I created some computations using SSE, AVX and FMA to test the computation time (in assembly language). The codes I made were in 32-bits as well as in 64-bits.
After a DLL with functions was created, I used Matlab to test it. The computation provides Matrix Vector multiplication in both versions - M*V and V*M. The test Matrix size was 4096x4096.
However, the results of the tests surprised me a little bit. I don't see almost any performance boost of AVX/FMA. Even the 64-programming seems to be almost the same.
Why is that?
* Codes with results are in attachment.
** Just ignore the notes, they're in my native language (result sheet note: word ZLAVA means V*M, SPRAVA means M*V).
Thanks for every explanation.
You appear to be performing repeated adds to the same register, so that your performance is limited by the latency of the adds (or fma).
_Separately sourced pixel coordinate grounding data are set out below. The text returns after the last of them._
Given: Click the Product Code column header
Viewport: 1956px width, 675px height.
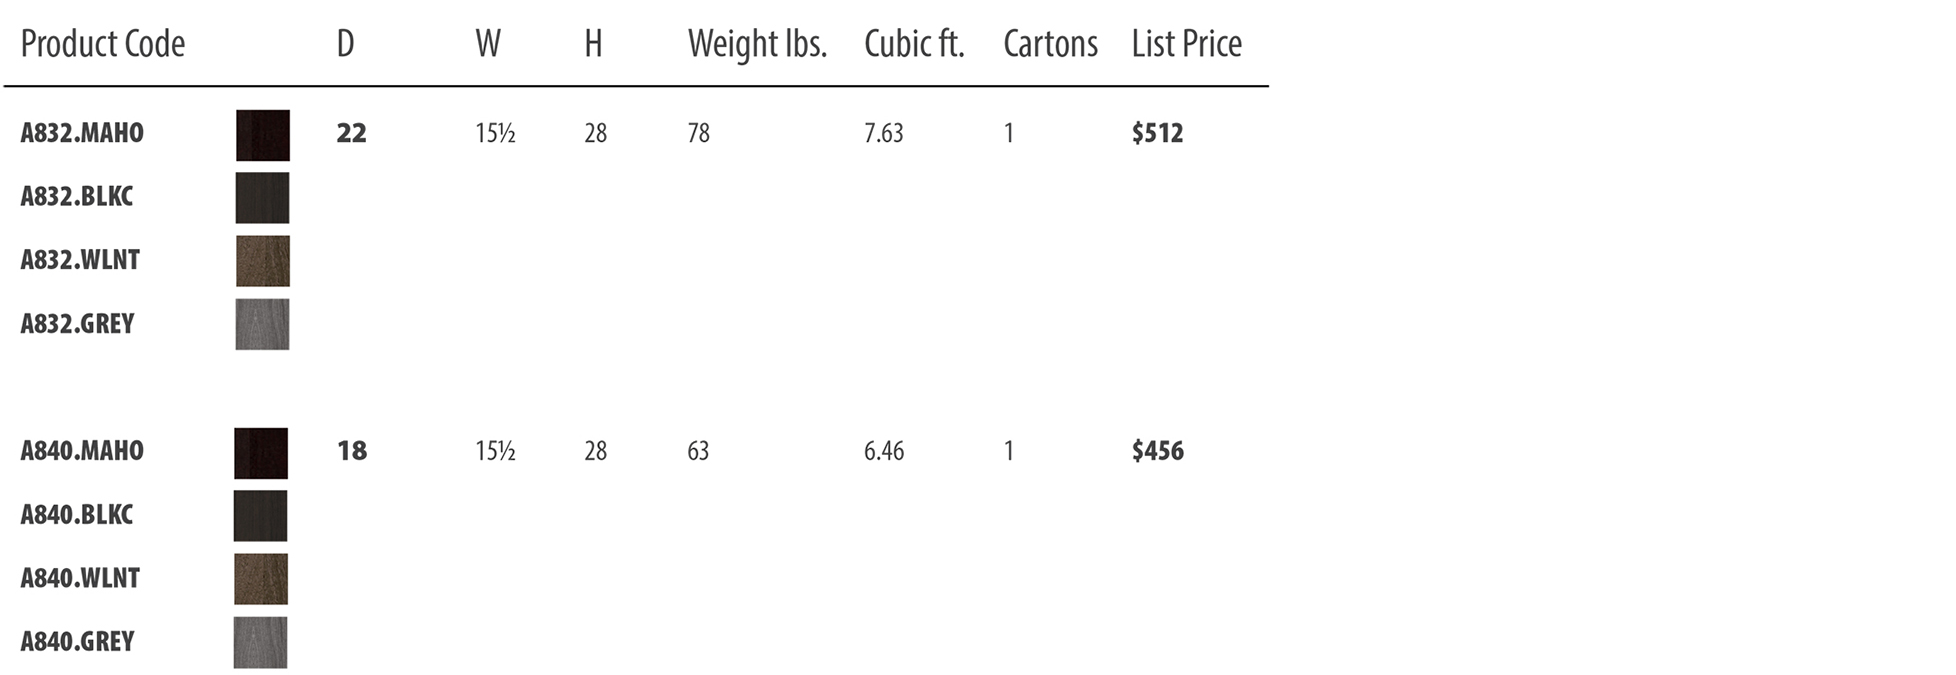Looking at the screenshot, I should 103,44.
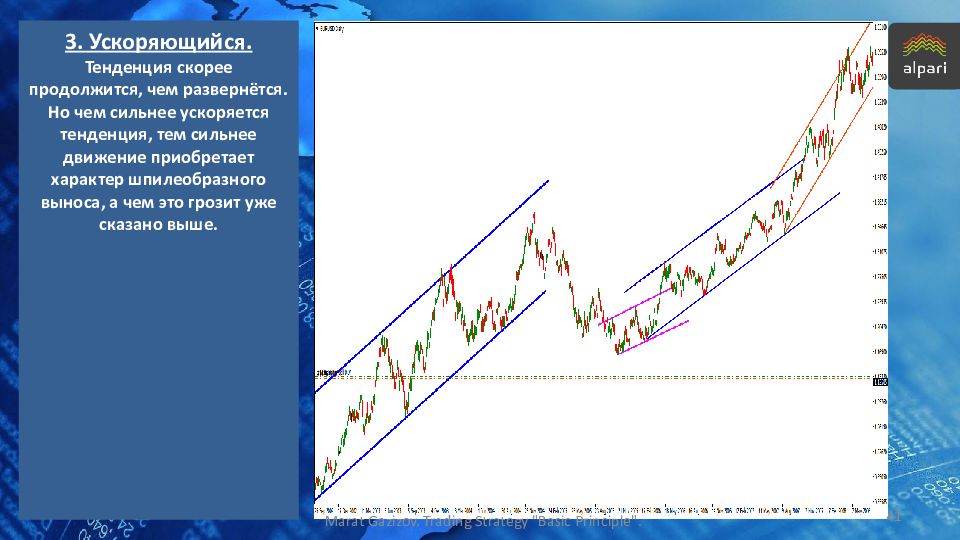Viewport: 960px width, 540px height.
Task: Select the horizontal dashed price level line
Action: tap(600, 377)
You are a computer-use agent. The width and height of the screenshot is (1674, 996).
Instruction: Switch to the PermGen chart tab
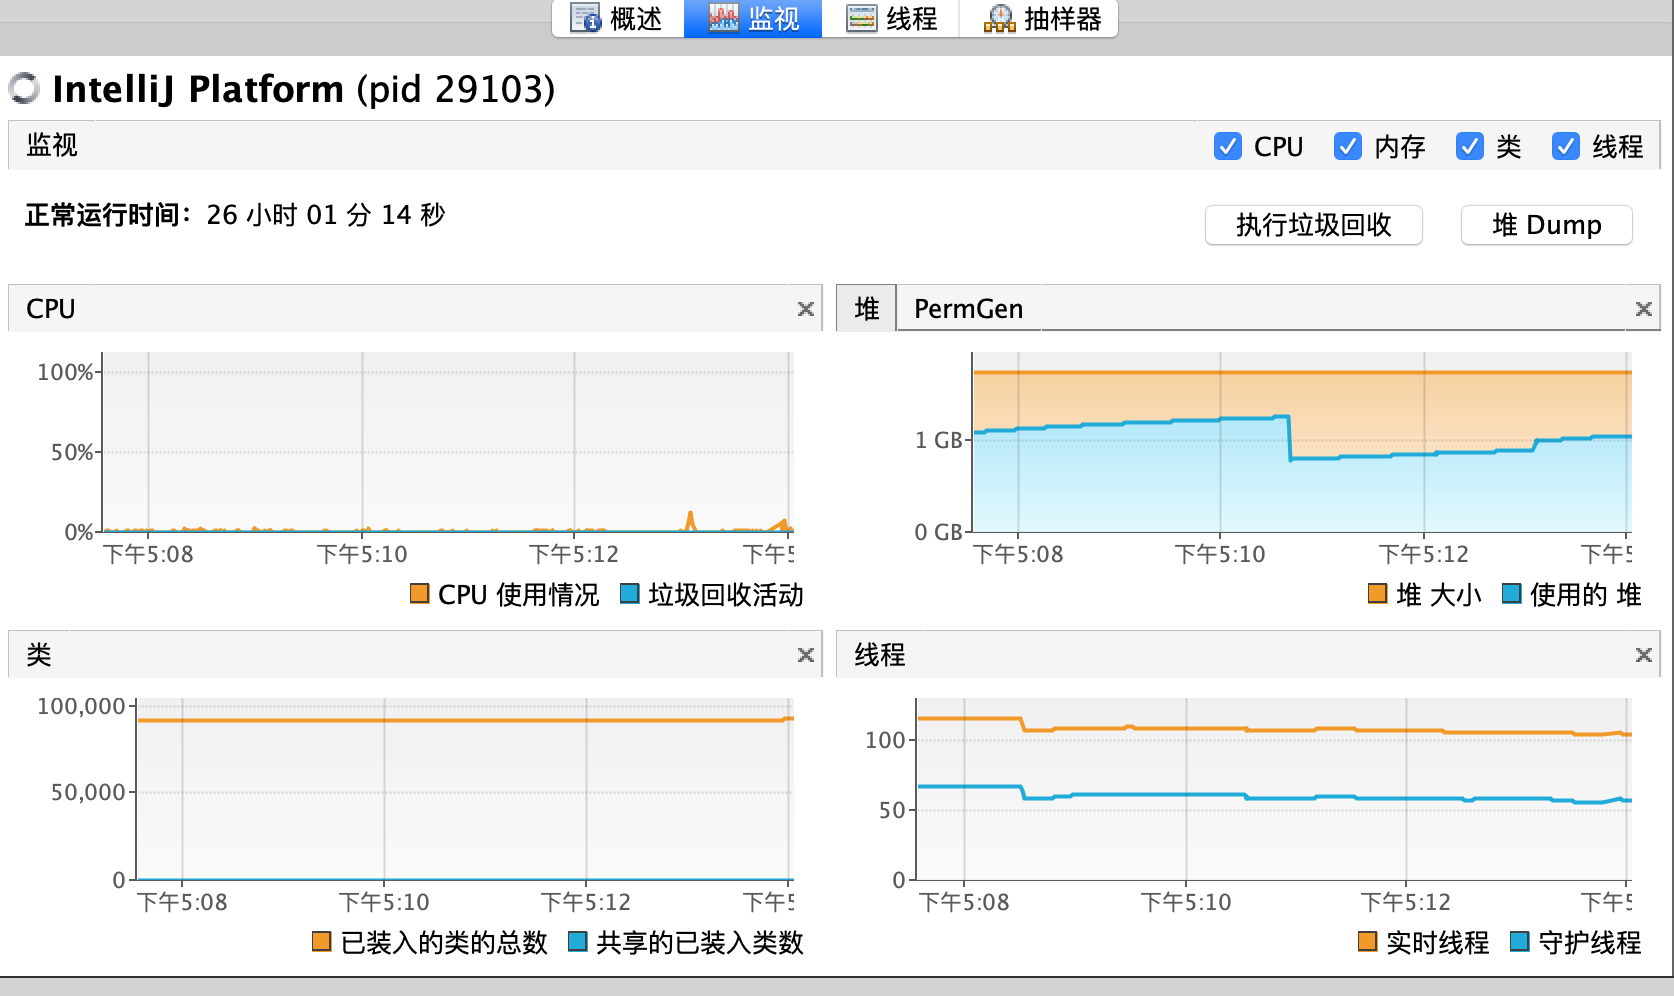click(968, 309)
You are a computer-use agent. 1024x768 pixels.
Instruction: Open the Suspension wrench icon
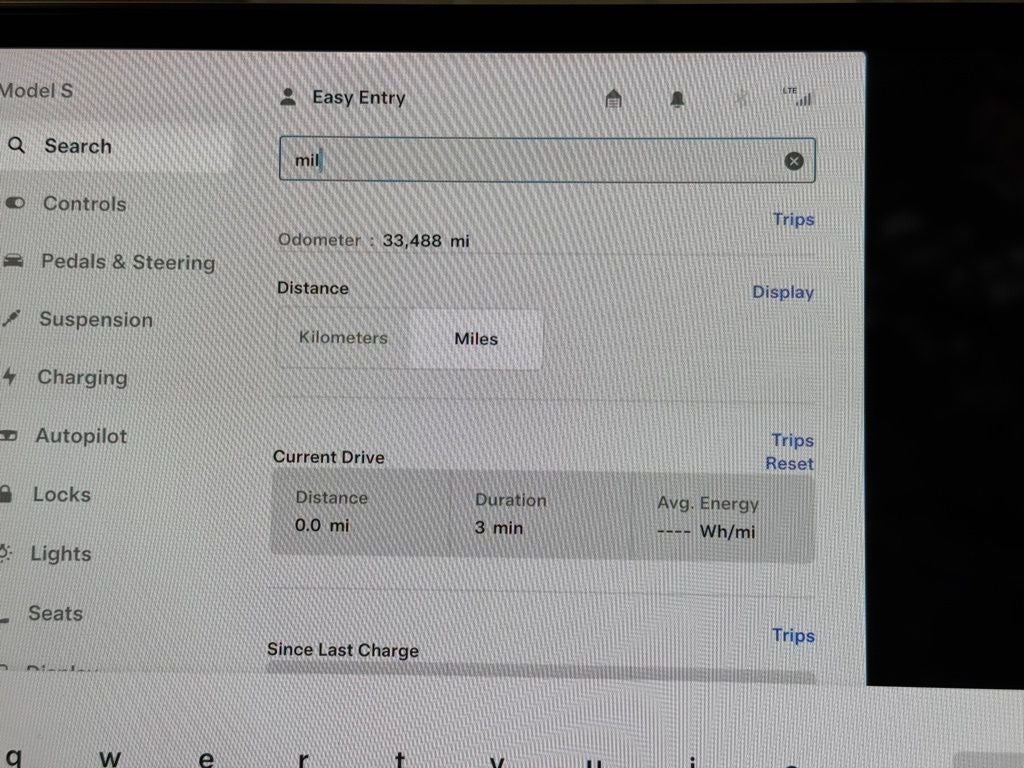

One might expect AVX code using separate adds and multiplies to be faster than the others, provided that you are using the cache efficiently. In that regard, the early AVX CPUs, up through Ivy Bridge, were notorious for not delivering a gain for AVX over SSE unless the data were local to L1, due to the 128-bit wide path from L2 to L1. I think a 40% speedup going from SSE to AVX-256 is typical of newer CPUs with compiler vectorized code.
You may want to compare your code with a professionally built library, such as MKL, or with code generated by Intel compilers. In these cases you will expect to see riffling, where the inner loop adds alternately to various registers. With cache tiling, this could make peak performance approach the throughput rating of the instructions, at the expense of a longer reduction tree after the loop.
Register usage latency limited code like this is popular when people like to show a higher threaded parallel speedup without as much effort to overcome memory bandwidth limitations.
I haven't seen a method to persuade gnu compilers to riffle dot product reductions, so in that case your asm code should not be inferior to the compiler generated code.
thank you for your reply! Well, I didn't know that Matlab is "bad" for the testing, but it's part of my thesis so I have no other choice. Fortunately, I can see a big difference in terms of computation time, and even without optimizing the code according to Tim's suggestion. I changed the Matrix to be 32768x32768 and the results are now almost twice as good for AVX/FMA than for SSE.
Thank you once again for very helpful reply!
Guys, do you think it's a bad idea to repeat the computation in more cycles and then compute an average time? I mean, for example, to create a for loop of, let's say,100 repeats of a function call and then divide the overall computation time by 100. What do you think?
The strategy for timing an application (or function/loop therein) depends entirely on the application. If the application is only going to have 1 region and enter it only once, then maybe a handful of test runs would be appropriate. These tests to be run from a batch .bat or script .sh so as to include application load time as well as invalidation of initial process virtual memory.
However, if on the other hand the application has a main loop that is run many times, and this loop contains the outermost parallel region, then for code optimization tuning purposes, you'd place an iteration loop around such code, and then produce a list of runtimes per iteration. The number of iterations you make may depend on what else your system is doing during your test runs. When it is relatively idle, then maybe 3 iterations are sufficient, if system is periodically busy, then you may need to take more samples. While you can take the average of the runs, it may be better to look at:
a) first iteration (this includes thread pool instantiation, first touch of virtual memory, cache initialization)
b) fastest iteration (likely the time expected without interference by other processes/services running on the system)
c) average time excluding first iteration
You should also average the first iterations of several runs. These will be your baseline performance.
As you make changes to your code, you can then compare the new code against your baseline.